**Task requirements:**
Return the complete listing without omission.

**Exercise materials:**
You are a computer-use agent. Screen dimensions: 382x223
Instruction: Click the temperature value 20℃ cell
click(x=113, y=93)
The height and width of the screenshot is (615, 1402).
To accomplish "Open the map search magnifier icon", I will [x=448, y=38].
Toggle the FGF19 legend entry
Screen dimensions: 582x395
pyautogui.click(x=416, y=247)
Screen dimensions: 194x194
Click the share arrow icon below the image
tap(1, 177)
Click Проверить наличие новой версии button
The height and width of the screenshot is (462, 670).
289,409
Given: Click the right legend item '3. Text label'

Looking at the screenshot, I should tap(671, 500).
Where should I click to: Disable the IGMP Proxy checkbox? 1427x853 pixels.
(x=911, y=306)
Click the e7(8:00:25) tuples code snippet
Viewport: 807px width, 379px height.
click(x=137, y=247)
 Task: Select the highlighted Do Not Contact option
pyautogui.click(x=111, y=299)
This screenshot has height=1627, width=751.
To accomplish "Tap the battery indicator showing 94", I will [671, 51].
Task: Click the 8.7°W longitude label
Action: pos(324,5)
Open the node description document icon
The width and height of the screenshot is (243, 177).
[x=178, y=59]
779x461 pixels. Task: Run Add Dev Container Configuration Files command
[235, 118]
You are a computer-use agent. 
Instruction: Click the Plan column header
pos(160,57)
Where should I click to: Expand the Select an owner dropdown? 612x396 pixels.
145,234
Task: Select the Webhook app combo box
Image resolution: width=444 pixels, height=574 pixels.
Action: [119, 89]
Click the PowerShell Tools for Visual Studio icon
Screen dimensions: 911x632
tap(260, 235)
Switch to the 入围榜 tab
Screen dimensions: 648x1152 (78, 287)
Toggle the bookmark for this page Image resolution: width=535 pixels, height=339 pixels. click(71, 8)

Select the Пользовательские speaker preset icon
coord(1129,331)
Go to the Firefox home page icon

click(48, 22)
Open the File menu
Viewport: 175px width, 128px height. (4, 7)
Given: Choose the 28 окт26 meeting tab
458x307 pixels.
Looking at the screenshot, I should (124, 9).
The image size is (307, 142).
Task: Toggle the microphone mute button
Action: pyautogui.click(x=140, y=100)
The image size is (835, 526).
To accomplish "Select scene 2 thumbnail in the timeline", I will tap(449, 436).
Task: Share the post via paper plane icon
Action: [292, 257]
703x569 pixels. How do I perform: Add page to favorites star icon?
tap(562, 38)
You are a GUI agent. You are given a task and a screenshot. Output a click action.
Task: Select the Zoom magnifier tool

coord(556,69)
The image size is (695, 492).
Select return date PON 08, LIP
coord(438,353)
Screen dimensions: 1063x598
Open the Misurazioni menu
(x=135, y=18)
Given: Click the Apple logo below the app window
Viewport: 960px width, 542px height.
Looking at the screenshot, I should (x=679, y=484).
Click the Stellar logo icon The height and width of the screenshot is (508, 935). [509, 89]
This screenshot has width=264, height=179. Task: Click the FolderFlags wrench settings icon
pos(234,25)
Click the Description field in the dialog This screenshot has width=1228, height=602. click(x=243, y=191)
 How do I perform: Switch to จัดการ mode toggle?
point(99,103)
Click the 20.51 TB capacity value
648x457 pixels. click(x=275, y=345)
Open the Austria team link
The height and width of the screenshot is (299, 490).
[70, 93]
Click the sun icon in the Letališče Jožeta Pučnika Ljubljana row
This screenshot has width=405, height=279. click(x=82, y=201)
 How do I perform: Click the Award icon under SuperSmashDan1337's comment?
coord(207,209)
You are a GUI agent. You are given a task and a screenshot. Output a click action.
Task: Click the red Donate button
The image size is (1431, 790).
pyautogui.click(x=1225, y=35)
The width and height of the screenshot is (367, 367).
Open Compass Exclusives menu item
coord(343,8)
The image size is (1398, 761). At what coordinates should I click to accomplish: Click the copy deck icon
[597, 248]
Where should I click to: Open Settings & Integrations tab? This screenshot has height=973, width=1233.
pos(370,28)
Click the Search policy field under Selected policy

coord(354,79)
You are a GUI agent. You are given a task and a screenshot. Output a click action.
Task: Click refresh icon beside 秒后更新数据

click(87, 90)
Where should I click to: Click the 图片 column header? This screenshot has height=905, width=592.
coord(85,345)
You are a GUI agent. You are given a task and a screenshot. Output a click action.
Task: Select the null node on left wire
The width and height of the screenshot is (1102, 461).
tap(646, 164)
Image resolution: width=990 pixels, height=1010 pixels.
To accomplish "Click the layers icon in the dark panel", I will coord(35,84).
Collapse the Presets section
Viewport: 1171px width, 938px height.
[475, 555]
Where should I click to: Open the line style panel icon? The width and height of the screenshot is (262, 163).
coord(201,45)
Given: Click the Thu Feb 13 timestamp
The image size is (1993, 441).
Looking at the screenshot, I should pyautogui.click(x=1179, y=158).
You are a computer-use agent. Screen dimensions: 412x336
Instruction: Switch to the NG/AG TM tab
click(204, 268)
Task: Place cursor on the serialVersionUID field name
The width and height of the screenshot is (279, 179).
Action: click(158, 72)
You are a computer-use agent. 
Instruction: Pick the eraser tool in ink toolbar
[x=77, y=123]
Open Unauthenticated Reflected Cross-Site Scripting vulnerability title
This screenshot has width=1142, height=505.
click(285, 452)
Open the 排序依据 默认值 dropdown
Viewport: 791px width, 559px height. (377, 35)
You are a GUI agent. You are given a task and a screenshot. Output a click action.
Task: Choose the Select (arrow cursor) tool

**Solution to this task:**
You are a computer-use agent. Screen dimensions: 382x223
Instruction: Click the temperature value 20℃ cell
click(x=113, y=93)
The height and width of the screenshot is (615, 1402).
To accomplish "Open the map search magnifier icon", I will [x=448, y=38].
Toggle the FGF19 legend entry
Screen dimensions: 582x395
pyautogui.click(x=416, y=247)
Screen dimensions: 194x194
Click the share arrow icon below the image
tap(1, 177)
Click Проверить наличие новой версии button
The height and width of the screenshot is (462, 670).
289,409
Given: Click the right legend item '3. Text label'

Looking at the screenshot, I should tap(671, 500).
Where should I click to: Disable the IGMP Proxy checkbox? 1427x853 pixels.
(x=911, y=306)
Click the e7(8:00:25) tuples code snippet
Viewport: 807px width, 379px height.
click(x=137, y=247)
 Task: Select the highlighted Do Not Contact option
pyautogui.click(x=111, y=299)
This screenshot has height=1627, width=751.
To accomplish "Tap the battery indicator showing 94", I will [671, 51].
Task: Click the 8.7°W longitude label
Action: pos(324,5)
Open the node description document icon
The width and height of the screenshot is (243, 177).
[x=178, y=59]
779x461 pixels. Task: Run Add Dev Container Configuration Files command
[235, 118]
You are a computer-use agent. 
Instruction: Click the Plan column header
pos(160,57)
Where should I click to: Expand the Select an owner dropdown? 612x396 pixels.
145,234
Task: Select the Webhook app combo box
Image resolution: width=444 pixels, height=574 pixels.
Action: [119, 89]
Click the PowerShell Tools for Visual Studio icon
Screen dimensions: 911x632
tap(260, 235)
Switch to the 入围榜 tab
Screen dimensions: 648x1152 (78, 287)
Toggle the bookmark for this page Image resolution: width=535 pixels, height=339 pixels. click(71, 8)

Select the Пользовательские speaker preset icon
coord(1129,331)
Go to the Firefox home page icon

click(48, 22)
Open the File menu
Viewport: 175px width, 128px height. (4, 7)
Given: Choose the 28 окт26 meeting tab
458x307 pixels.
Looking at the screenshot, I should (124, 9).
The image size is (307, 142).
Task: Toggle the microphone mute button
Action: pyautogui.click(x=140, y=100)
The image size is (835, 526).
To accomplish "Select scene 2 thumbnail in the timeline", I will tap(449, 436).
Task: Share the post via paper plane icon
Action: [292, 257]
703x569 pixels. How do I perform: Add page to favorites star icon?
tap(562, 38)
You are a GUI agent. You are given a task and a screenshot. Output a click action.
Task: Select the Zoom magnifier tool

coord(556,69)
The image size is (695, 492).
Select return date PON 08, LIP
coord(438,353)
Screen dimensions: 1063x598
Open the Misurazioni menu
(x=135, y=18)
Given: Click the Apple logo below the app window
Viewport: 960px width, 542px height.
Looking at the screenshot, I should (x=679, y=484).
Click the Stellar logo icon The height and width of the screenshot is (508, 935). [509, 89]
This screenshot has width=264, height=179. Task: Click the FolderFlags wrench settings icon
pos(234,25)
Click the Description field in the dialog This screenshot has width=1228, height=602. click(x=243, y=191)
 How do I perform: Switch to จัดการ mode toggle?
point(99,103)
Click the 20.51 TB capacity value
648x457 pixels. click(x=275, y=345)
Open the Austria team link
The height and width of the screenshot is (299, 490).
[70, 93]
Click the sun icon in the Letališče Jožeta Pučnika Ljubljana row
This screenshot has width=405, height=279. click(x=82, y=201)
 How do I perform: Click the Award icon under SuperSmashDan1337's comment?
coord(207,209)
You are a GUI agent. You are given a task and a screenshot. Output a click action.
Task: Click the red Donate button
The image size is (1431, 790).
pyautogui.click(x=1225, y=35)
The width and height of the screenshot is (367, 367).
Open Compass Exclusives menu item
coord(343,8)
The image size is (1398, 761). At what coordinates should I click to accomplish: Click the copy deck icon
[597, 248]
Where should I click to: Open Settings & Integrations tab? This screenshot has height=973, width=1233.
pos(370,28)
Click the Search policy field under Selected policy

coord(354,79)
You are a GUI agent. You are given a task and a screenshot. Output a click action.
Task: Click refresh icon beside 秒后更新数据

click(87, 90)
Where should I click to: Click the 图片 column header? This screenshot has height=905, width=592.
coord(85,345)
You are a GUI agent. You are given a task and a screenshot. Output a click action.
Task: Select the null node on left wire
The width and height of the screenshot is (1102, 461).
tap(646, 164)
Image resolution: width=990 pixels, height=1010 pixels.
To accomplish "Click the layers icon in the dark panel", I will coord(35,84).
Collapse the Presets section
Viewport: 1171px width, 938px height.
[475, 555]
Where should I click to: Open the line style panel icon? The width and height of the screenshot is (262, 163).
coord(201,45)
Given: Click the Thu Feb 13 timestamp
The image size is (1993, 441).
Looking at the screenshot, I should pyautogui.click(x=1179, y=158).
You are a computer-use agent. Screen dimensions: 412x336
Instruction: Switch to the NG/AG TM tab
click(204, 268)
Task: Place cursor on the serialVersionUID field name
The width and height of the screenshot is (279, 179).
Action: click(158, 72)
You are a computer-use agent. 
Instruction: Pick the eraser tool in ink toolbar
[x=77, y=123]
Open Unauthenticated Reflected Cross-Site Scripting vulnerability title
This screenshot has width=1142, height=505.
click(285, 452)
Open the 排序依据 默认值 dropdown
Viewport: 791px width, 559px height. (377, 35)
You are a GUI agent. You are given a task and a screenshot. Output a click action.
Task: Choose the Select (arrow cursor) tool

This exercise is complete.